[The input]:
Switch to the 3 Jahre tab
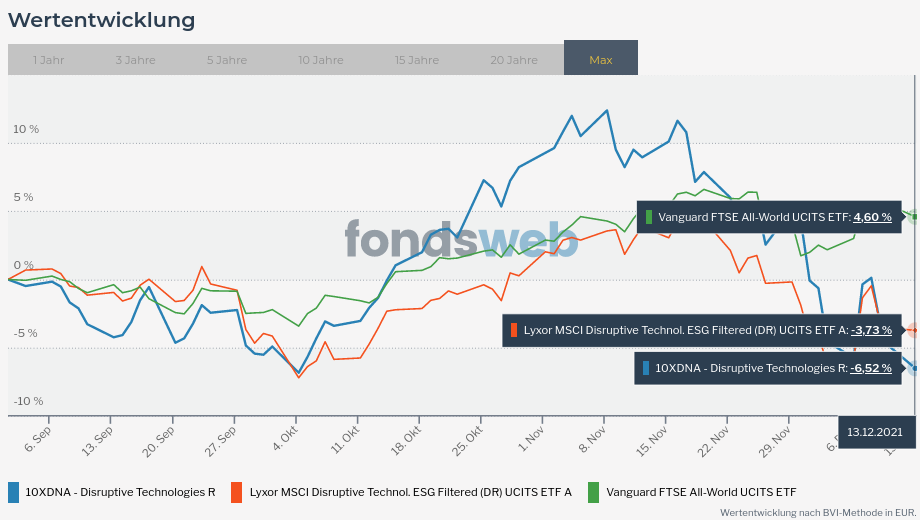The width and height of the screenshot is (920, 520). (135, 60)
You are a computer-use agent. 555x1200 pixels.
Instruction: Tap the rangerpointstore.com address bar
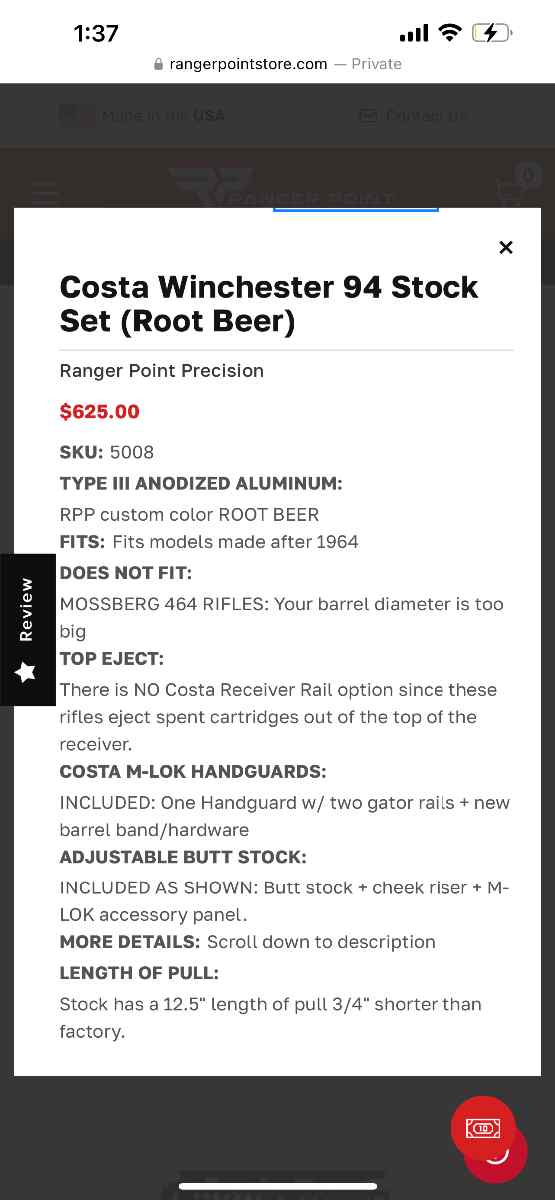(278, 64)
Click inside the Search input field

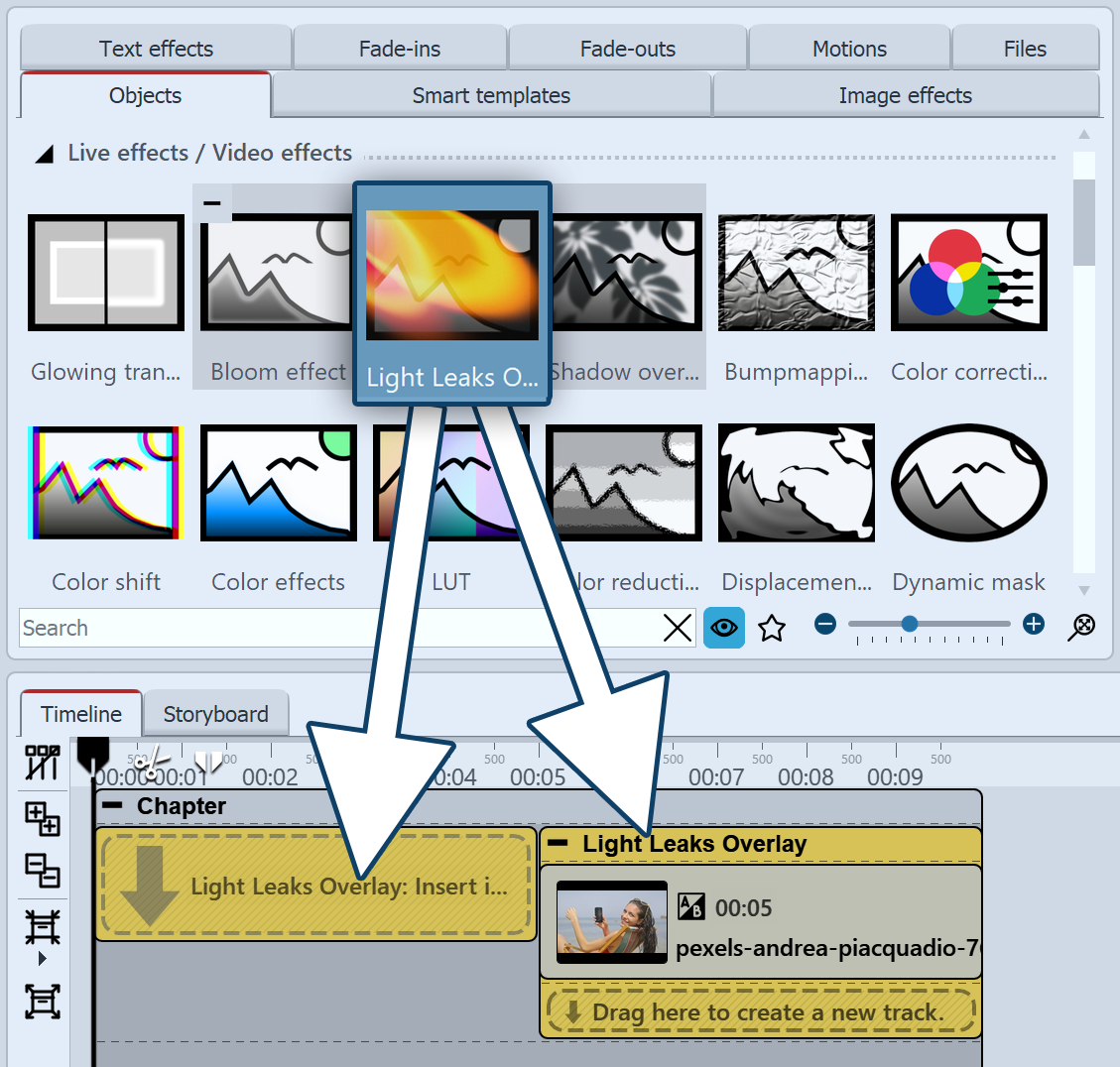click(x=337, y=628)
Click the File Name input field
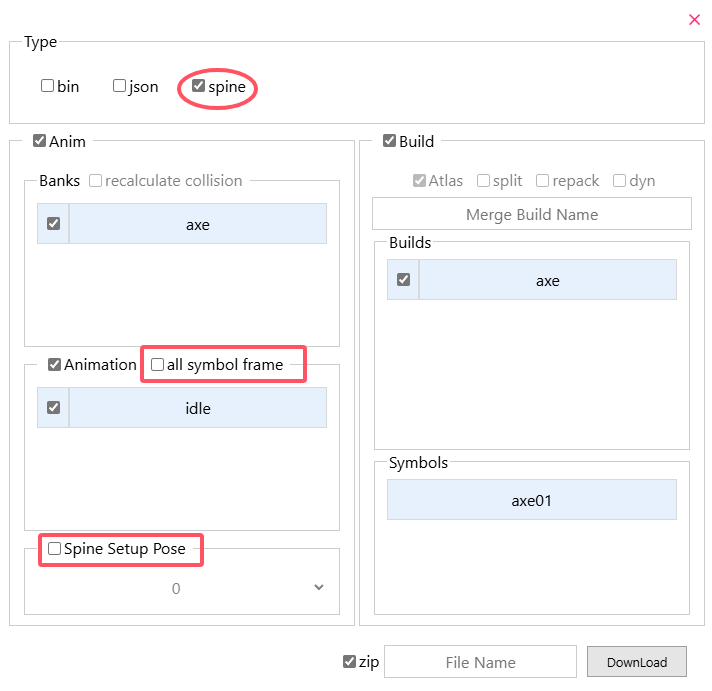The image size is (712, 691). pos(480,662)
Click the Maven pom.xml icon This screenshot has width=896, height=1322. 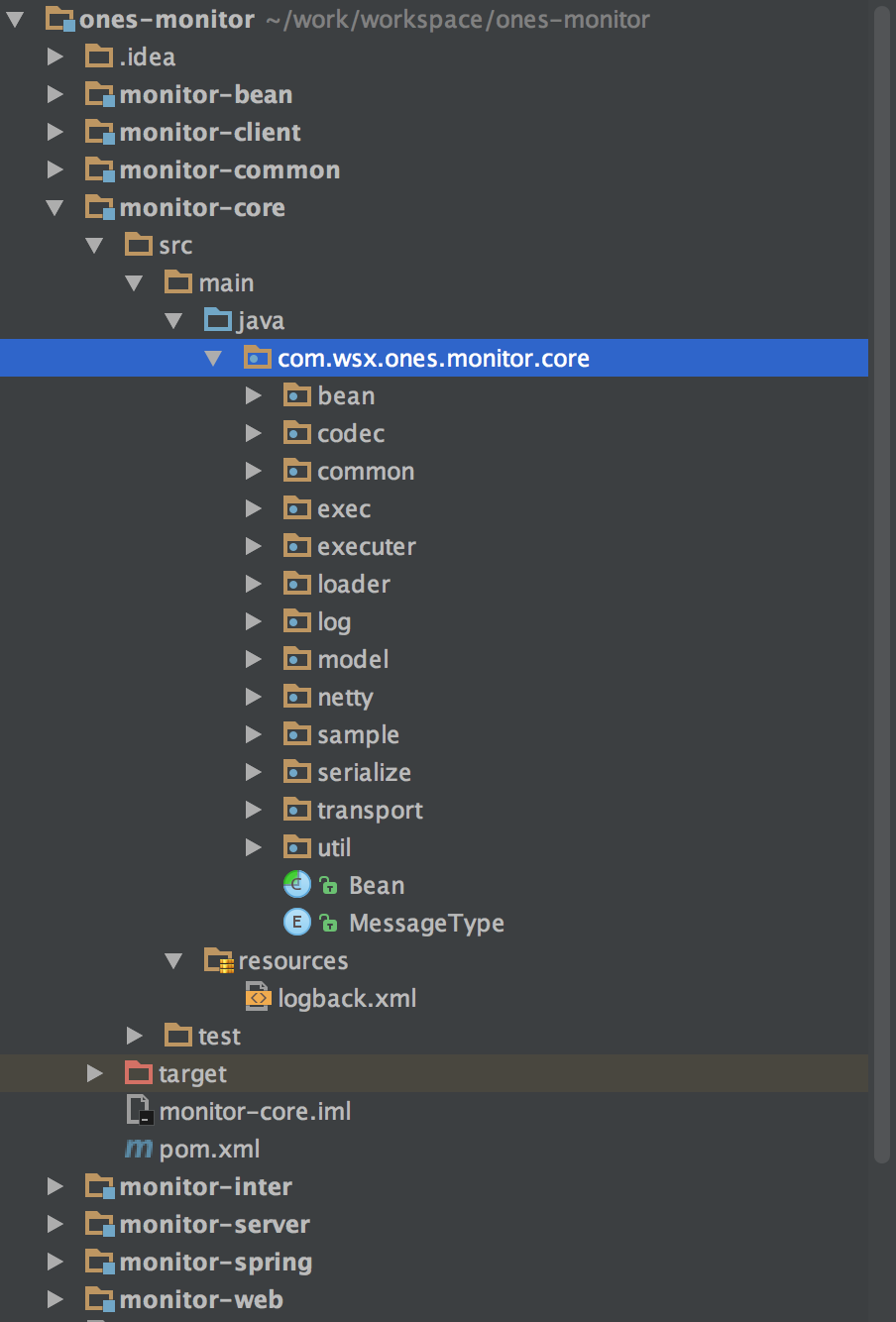tap(139, 1149)
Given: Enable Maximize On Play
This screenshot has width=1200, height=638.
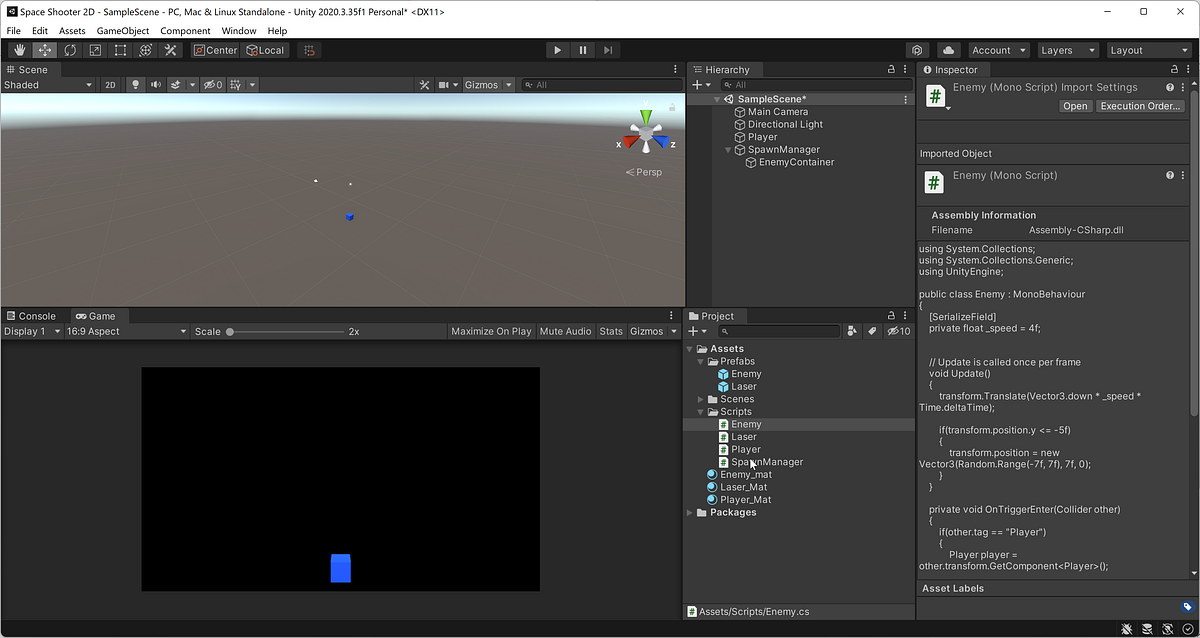Looking at the screenshot, I should click(x=494, y=331).
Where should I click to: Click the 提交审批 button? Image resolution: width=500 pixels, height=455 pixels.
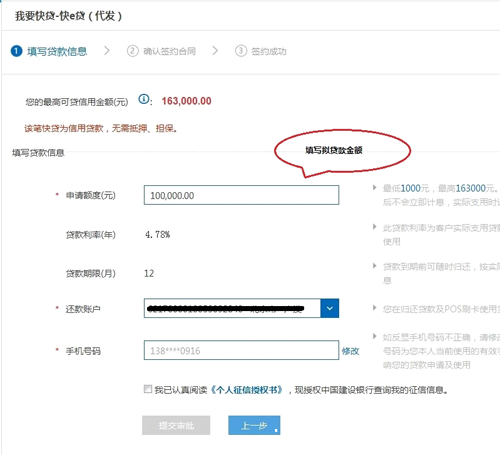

[Directions for this task]:
Please copy every line of the records above in which "pixels" appears.

[Expected output]:
You are a computer-use agent. 555x1200 pixels.
Where should I click to: Click the 提交审批 button? Image resolution: width=500 pixels, height=455 pixels.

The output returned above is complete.